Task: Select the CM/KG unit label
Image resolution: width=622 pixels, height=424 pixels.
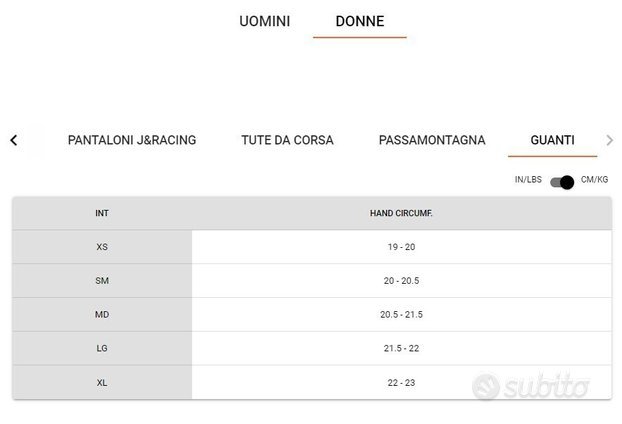Action: [594, 180]
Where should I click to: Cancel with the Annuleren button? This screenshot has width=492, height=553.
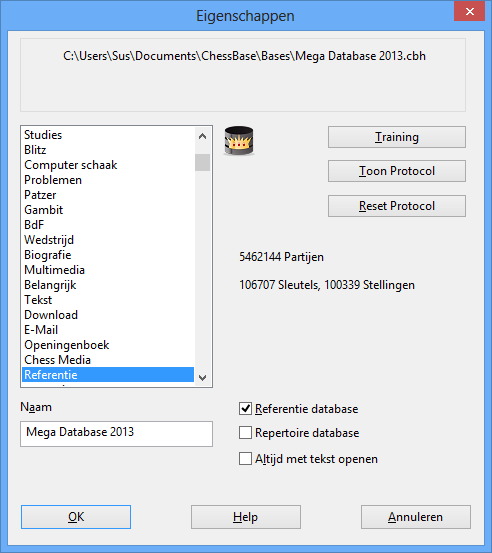pos(416,517)
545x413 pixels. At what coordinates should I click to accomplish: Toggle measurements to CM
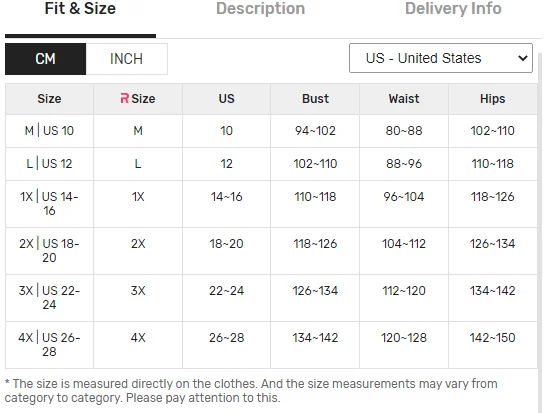(46, 59)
------------------------------------------------------------------------
→ **What the exercise asks**
Output only the lines that run from the line containing "Image resolution: width=622" to the last line of the data, exactly as they stand and without pictures.

→ **Exercise result**
Image resolution: width=622 pixels, height=424 pixels.
Action: [594, 180]
Where should I click to: Cancel with the Annuleren button? This screenshot has width=492, height=553.
pos(416,517)
545x413 pixels. At what coordinates should I click to accomplish: Toggle measurements to CM
(46, 59)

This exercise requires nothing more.